Race was one of many tactics used to destroy a viable city. Without that destruction the power structure could not have cashed in the way they did.
As the saying goes, follow the money. The destruction of the City of St. Louis was necessary to enable outward movement.
It is like calling Obama a Socialist, Marxist or Nazi, after awhile it sticks for some people.
Yet the real crime is the complicity of the major media.
Analysis such as Ron Fagerstroms book Mill Creek Valley, A soul of St. Louis, covers the destruction of mid town and documents the complicity of the media.
That destruction had racial overtones also. The still intact Mill Creek Valley area was primarily African American.
But make no mistake, it is not simply racism at work here.
The race riots that took place in North City at Fairground Park happened near the beginning of white flight from the area.
Mr. Williams, a long time board member of the Fairgrounds Community Corporation, described to me how it was back in the early 60s when his was the only black family on his 3rd ward block. By that time, racial covenants had been overturned, but white flight was just hitting its stride.
1960s St. Louis was a time when racial prejudice was the norm. In my humble opinion, I don't think media or restrictive deed covenants had much to do with it.
Instead, I think people inherited it from their parents or grafted it off their neighbors.
In the early 90s when we lived on our first South City block, we had an 80-something year old neighbor. Her biggest fear was that a black family would move into one of the houses being sold.
It's in the water here, but hopefully, it's finally washing downstream.
When it comes to improving race relations in St.

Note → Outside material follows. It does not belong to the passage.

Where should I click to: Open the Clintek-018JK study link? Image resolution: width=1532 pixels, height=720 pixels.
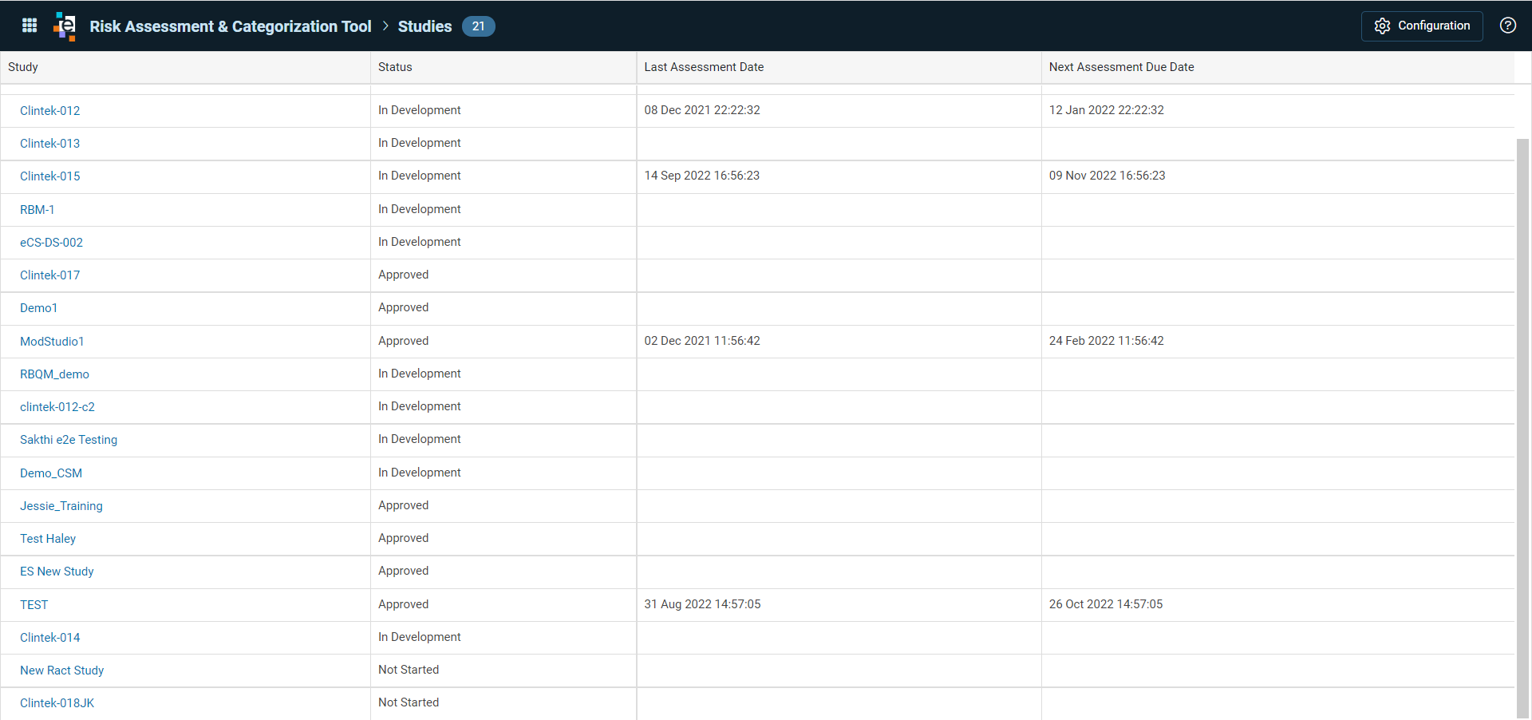[x=57, y=703]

Louis, especially in the year 2011, I think we really need to look at ourselves and not point to the failings of others.
Rick, I am in no way dismissing racism. I just think it is simplistic to explain the deterioration of St. Louis solely on racism. The media and business interests had a major hand in the destruction of St. Louis.
Not surprisingly this destruction supported suburban expansion. Surely you don't think this is a coincidence? In fact suburban expansion could not have succeeded without the destruction of St. Louis.
The reason I point out Fagerstroms book is that it documents the process of devaluing a community by the press and the business community. Although Mill Creek was primarily African American at the time and the circumstances were different the process remains the same.
There is no question that racial prejudice became the preferred tool of destruction. But the motives behind this racism had an agenda, which included suburban expansion.
Read Fagerstroms book, it is well researched and in some ways reminds me of the run up to the Iraq war. Professionals, including media types supported destruction of a neighborhood.
The book used to be available at Subterranean Books in U City, I'm not sure if it still is.
It turns out that Subterranean Books is sold out, copies of Ron Fagerstroms' book are available at Left Bank Books and at the History Museum.